A Reexamination of the Communication Bandwidth Cost Analysis of A Parallel Recursive Algorithm for Solving Triangular Systems of Linear Equations
Yuan Tang
TL;DR
The paper reexamines the communication bandwidth cost analysis of the recursive TRSM algorithm for solving $L X = B$ with $L \in \mathbb{R}^{n\times n}$ and $B \in \mathbb{R}^{n\times k}$, focusing on the accuracy of the cost categorization. It critiques the CARMA-inspired three-case partitioning of costs, identifying gaps in coverage for regimes with two or three large dimensions and mis-specified bandwidth bounds. The authors propose corrections to the bandwidth scaling in key regimes, such as $\beta$-bounds on the order of $(n^2 + nk) \log p / \sqrt{p}$ and changes arising from $p_r^2 = np/k$, yielding $O((nk^2/p)^{2/3})$ in certain cases.

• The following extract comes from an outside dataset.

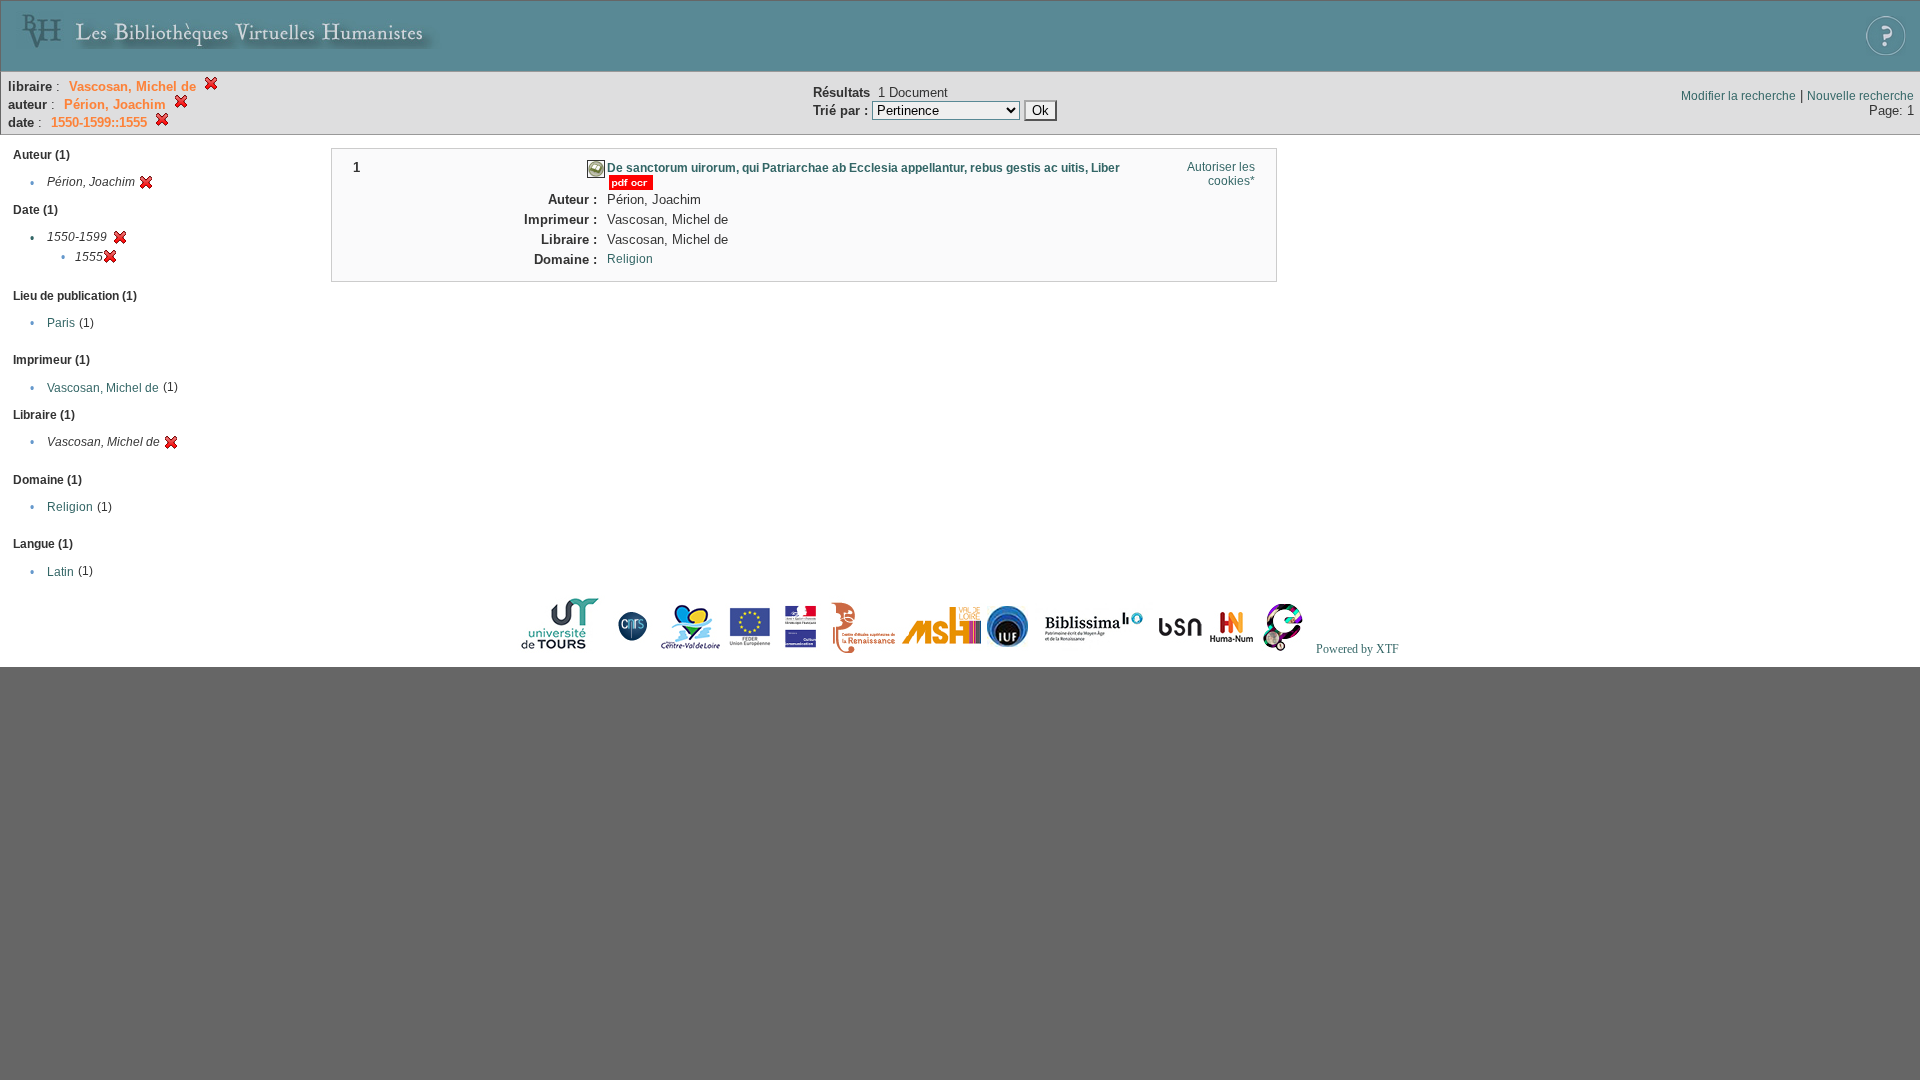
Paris (61, 323)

Overall, the work emphasizes the need for alignment between problem degrees of freedom and cost models to ensure accurate, scalable analyses of communication-avoiding parallel TRSM.
Abstract
This paper presents a reexamination of the research paper titled "Communication-Avoiding Parallel Algorithms for \proc{TRSM}" by Wicky et al. We focus on the communication bandwidth cost analysis presented in the original work and identify potential issues that require clarification or revision. The problem at hand is the need to address inconsistencies and miscalculations found in the analysis, particularly in the categorization of costs into three scenarios based on the relationship between matrix dimensions and processor count. Our findings contribute to the ongoing discourse in the field and pave the way for further improvements in this area of research.